Stephan is a leading expert on civil resistance, authoritarianism, and conflict transformation whose career has straddled the academic, government, and non-governmental sectors. Stephan is the co-author of Why Civil Resistance Works: The Strategic Logic of Nonviolent Conflict (Columbia University Press, 2011), which was awarded the 2012 Woodrow Wilson Foundation Prize by the American Political Science Association for the best book published in political science and the 2012 University of Louisville Grawemeyer Award for Ideas Improving World Order. She is the co-author of Bolstering Democracy: Lessons Learned and the Path Forward (Atlantic Council, 2018); the co-editor of Is Authoritarianism Staging a Comeback? (Atlantic Council, 2015); and the editor of Civilian Jihad: Nonviolent Struggle, Democratization and Governance in the Middle East (Palgrave, 2009). Her articles have appeared in the New York Times, Washington Post, Foreign Policy, Foreign Affairs, Defense One, War on the Rocks, and NPR.
Previously, Stephan co-led the Future of Authoritarianism project at the Atlantic Council, a DC-based think tank. She was lead foreign affairs officer in the U.S. State Department’s Bureau of Conflict and Stabilization Operations, where she worked on both policy and operations for Afghanistan (at U.S. Embassy, Kabul) and Syria (from Turkey). Earlier, Stephan directed policy and research at the International Center on Nonviolent Conflict, a private foundation dedicated to developing and disseminating knowledge about nonviolent struggle. She has taught graduate and undergraduate courses on human rights and civil resistance at Georgetown University’s School of Foreign Service and American University’s School of International Service.

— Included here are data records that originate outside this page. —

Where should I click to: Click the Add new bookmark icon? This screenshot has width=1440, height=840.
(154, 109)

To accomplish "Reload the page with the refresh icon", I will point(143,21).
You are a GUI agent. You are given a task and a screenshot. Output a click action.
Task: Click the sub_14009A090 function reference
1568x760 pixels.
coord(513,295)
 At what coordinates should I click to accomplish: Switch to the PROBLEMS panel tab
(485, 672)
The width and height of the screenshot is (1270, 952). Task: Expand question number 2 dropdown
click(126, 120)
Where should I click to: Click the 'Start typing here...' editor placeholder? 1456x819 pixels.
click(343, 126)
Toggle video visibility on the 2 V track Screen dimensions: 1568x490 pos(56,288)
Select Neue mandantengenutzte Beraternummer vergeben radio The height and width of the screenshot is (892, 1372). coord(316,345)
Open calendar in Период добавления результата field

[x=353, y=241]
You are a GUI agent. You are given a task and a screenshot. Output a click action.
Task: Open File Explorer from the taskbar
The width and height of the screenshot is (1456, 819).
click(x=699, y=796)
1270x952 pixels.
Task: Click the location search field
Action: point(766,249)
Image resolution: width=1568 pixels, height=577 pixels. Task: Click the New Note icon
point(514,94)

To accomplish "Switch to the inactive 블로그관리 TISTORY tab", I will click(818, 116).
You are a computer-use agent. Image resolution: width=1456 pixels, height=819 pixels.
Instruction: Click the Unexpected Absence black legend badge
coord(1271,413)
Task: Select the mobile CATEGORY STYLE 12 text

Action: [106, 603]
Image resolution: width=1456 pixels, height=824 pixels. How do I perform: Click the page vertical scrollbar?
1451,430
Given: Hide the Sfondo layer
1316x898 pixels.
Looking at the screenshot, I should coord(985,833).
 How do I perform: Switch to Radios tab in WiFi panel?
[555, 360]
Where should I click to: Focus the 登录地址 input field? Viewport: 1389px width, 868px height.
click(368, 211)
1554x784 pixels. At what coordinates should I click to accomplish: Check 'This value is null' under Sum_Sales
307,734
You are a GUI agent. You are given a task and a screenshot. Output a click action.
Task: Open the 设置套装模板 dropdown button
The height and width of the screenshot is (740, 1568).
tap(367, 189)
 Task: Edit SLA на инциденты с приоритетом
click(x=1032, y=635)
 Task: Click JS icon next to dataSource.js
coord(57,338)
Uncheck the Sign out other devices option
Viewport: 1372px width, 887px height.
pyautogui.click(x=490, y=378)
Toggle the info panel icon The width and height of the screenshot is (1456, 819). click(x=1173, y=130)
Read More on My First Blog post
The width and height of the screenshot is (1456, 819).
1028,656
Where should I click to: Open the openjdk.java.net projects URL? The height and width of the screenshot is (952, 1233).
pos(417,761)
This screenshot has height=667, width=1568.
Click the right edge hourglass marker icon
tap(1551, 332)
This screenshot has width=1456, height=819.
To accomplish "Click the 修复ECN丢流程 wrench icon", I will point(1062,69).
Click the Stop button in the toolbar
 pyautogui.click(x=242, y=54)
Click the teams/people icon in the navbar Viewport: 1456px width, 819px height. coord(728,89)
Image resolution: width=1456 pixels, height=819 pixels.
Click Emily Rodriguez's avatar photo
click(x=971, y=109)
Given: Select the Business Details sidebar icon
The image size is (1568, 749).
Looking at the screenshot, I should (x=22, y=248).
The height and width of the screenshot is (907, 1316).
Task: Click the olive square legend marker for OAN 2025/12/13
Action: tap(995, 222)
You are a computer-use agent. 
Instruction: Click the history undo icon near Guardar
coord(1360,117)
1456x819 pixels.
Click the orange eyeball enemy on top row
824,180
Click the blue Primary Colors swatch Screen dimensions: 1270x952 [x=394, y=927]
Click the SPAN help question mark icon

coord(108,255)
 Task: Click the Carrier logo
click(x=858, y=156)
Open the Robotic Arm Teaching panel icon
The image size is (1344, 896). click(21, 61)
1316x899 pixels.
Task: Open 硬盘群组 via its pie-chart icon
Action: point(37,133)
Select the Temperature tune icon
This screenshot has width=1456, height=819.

Stephan has worked in the Europe/NATO policy office of the U.S. Department of Defense, and at NATO Headquarters in Brussels. She is the recipient of Harry S. Truman national scholarship dedicated to public service and was a J. William Fulbright scholar in Germany. She holds an MALD and Ph.D. from the Fletcher School of Law and Diplomacy and a bachelor’s degree from Boston College. Stephan, a proud Vermonter, is a lifetime member of the Council on Foreign Relations.